EDITOR'S NOTE: This story contains information that has been corrected since it was first published in print and online. See a note below for an explanation.
TAMPA — Changes to Medicaid, increased emphasis on primary care and reforms to medical malpractice policies were among the goals outlined Thursday by top lawmakers during a Tampa stop on their statewide health care tour.
Senate President-designate Mike Haridopolos led the group that sat down with about two dozen health care providers at the University of South Florida's College of Medicine to discuss how to move closer to a "patient centered" health care system. Haridopolos said the current "government based" system is too costly and complicated.
It was the second day of a three-day sweep, dubbed the Health Care Solutions Tour, that began in Miami on Wednesday. Also on board were senators Don Gaetz, Joe Negron, Ronda Storms and Hillsborough County Commissioner Jim Norman.
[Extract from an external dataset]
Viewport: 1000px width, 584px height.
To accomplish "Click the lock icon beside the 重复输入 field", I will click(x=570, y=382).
At USF, Haridopolos displayed a slide show with a mazelike graphic to illustrate the intricate bureaucratic system that governs health care.
"And look who's at the center," Haridopolos said, pointing to bold letters spelling out "Secretary of Health and Human Services."
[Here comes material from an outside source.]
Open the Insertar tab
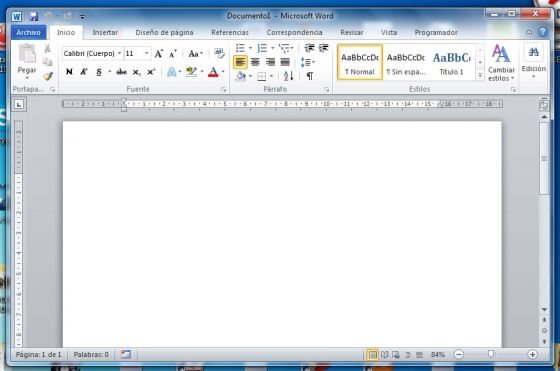Image resolution: width=560 pixels, height=371 pixels. click(105, 32)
Haridopolos said a more individualized, "patient centered" system would mean assigning doctors to closely follow patients through electronic records and more primary care.
Though Haridopolos criticized President Obama's health care plan, he said the aim of his tour was not political.
"We're not going to be simply against something," he said. "We need to offer a better alternative."
Haridopolos said he and his fellow senators would work for the next three or four months to hammer out a specific plan, but he stressed that it would be a long-term process.
This year, he said, the Senate already has held 17 committee meetings with over 40 hours of testimony about Medicaid, which he said was an overworked system that eats about 30 percent of the state budget.
"There's no such thing as something for nothing," he said. "As George Washington said during the American Revolution, 'We are out of money. Now we must think.' "
Franklin Sands, the state House's Democratic leader, released a statement blasting Haridopolos' tour as "misleading and politically charged rhetoric."
"Federal health reforms are a good thing for Florida, its taxpayers and the state's vulnerable population," he said in the news release. "… I hope future discussions of Florida's health care systems include all the facts and be presented in a fair, nonpartisan fashion."
CORRECTION: Mike Haridopolos is the president-designate of the Florida Senate. A story Thursday had an incorrect title.